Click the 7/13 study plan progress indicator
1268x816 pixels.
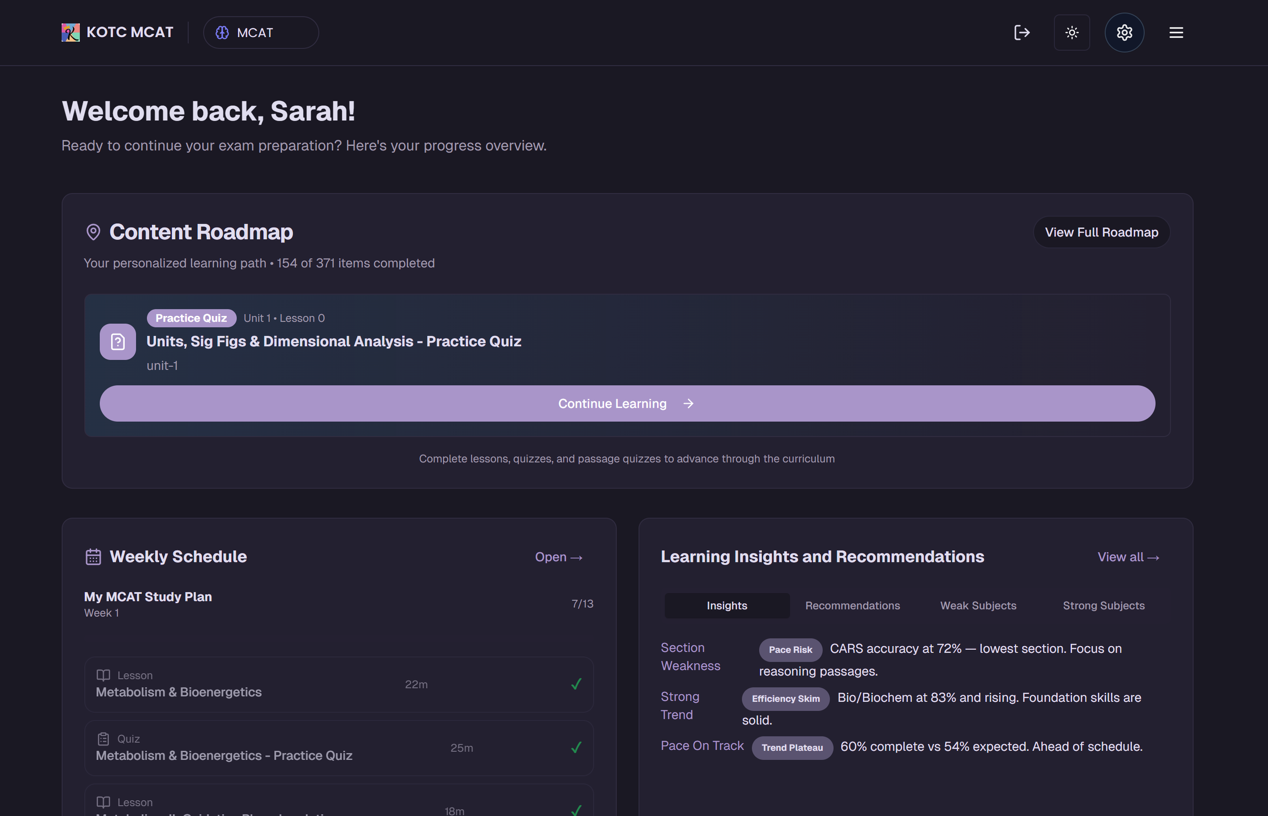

==

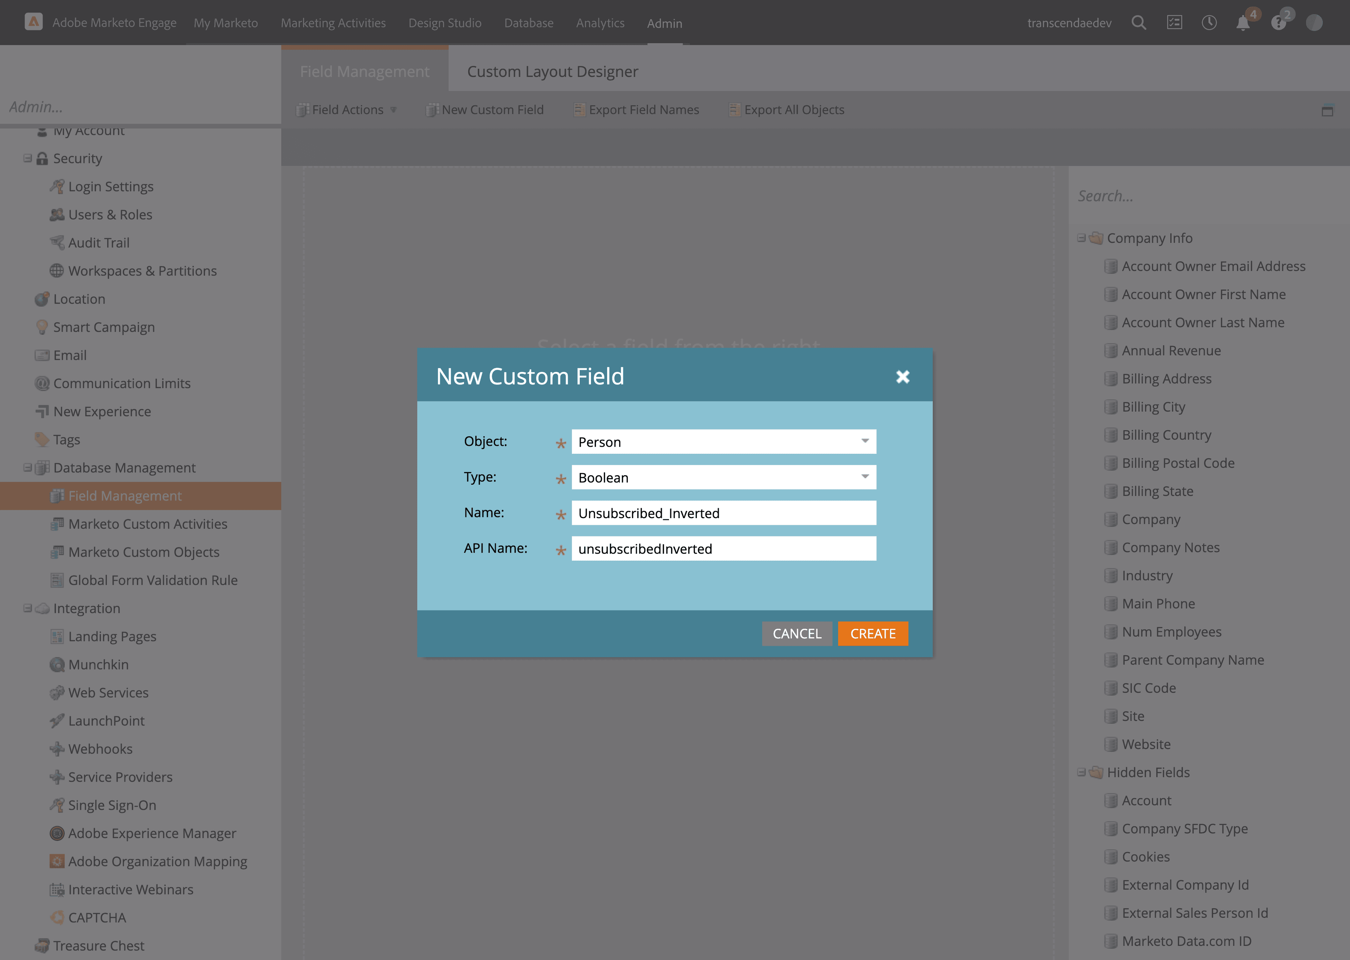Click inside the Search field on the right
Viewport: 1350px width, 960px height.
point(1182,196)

---

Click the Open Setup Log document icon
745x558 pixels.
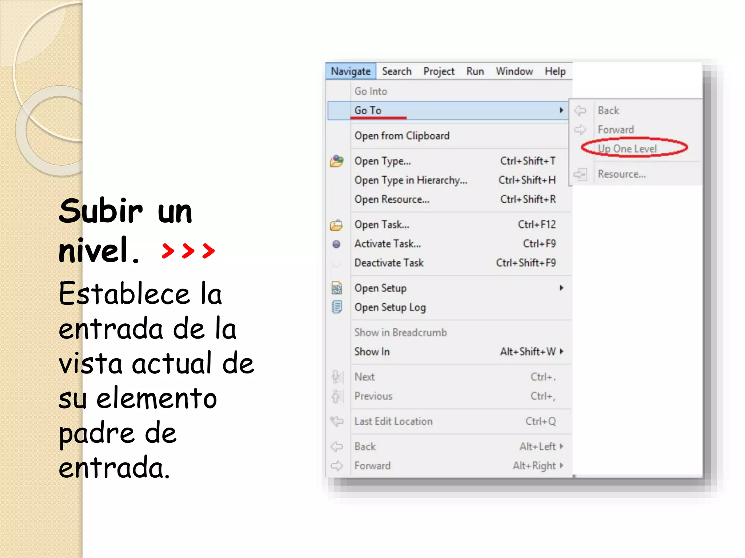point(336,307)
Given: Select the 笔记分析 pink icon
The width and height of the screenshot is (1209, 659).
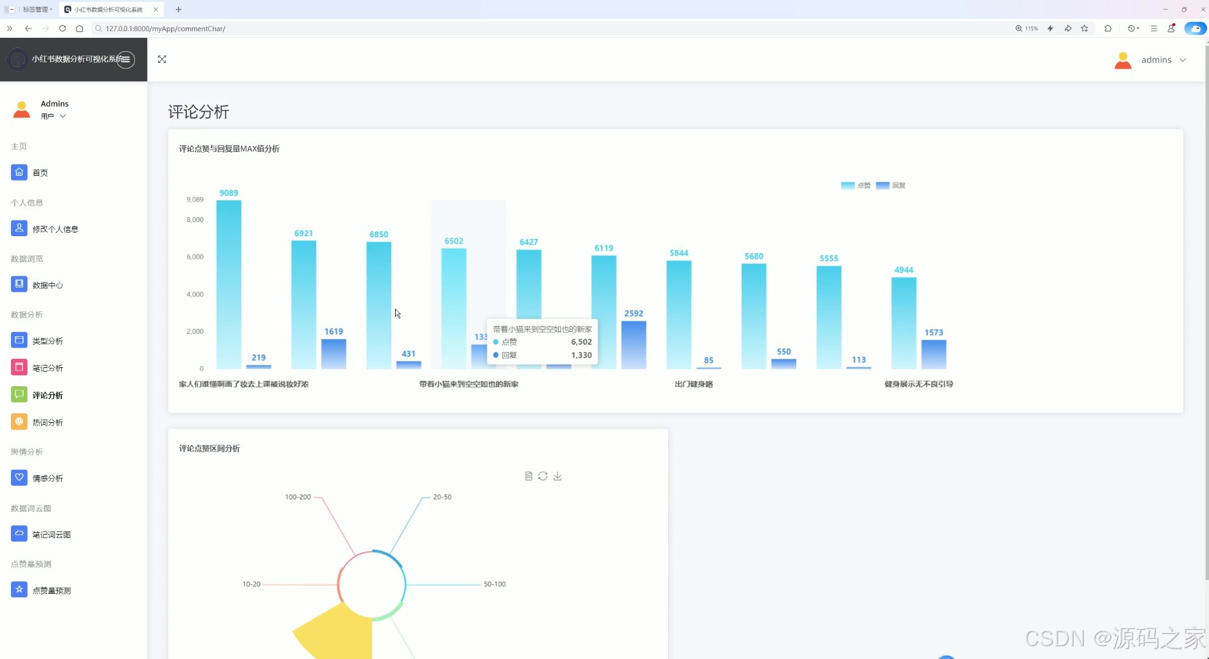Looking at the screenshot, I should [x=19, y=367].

### Work instruction
Would you print exactly, and only, the lines of the data above from the line with "Click the 7/13 study plan progress indicator" through the line with "1268x816 pixels.", inclusive?

### Result
Click the 7/13 study plan progress indicator
1268x816 pixels.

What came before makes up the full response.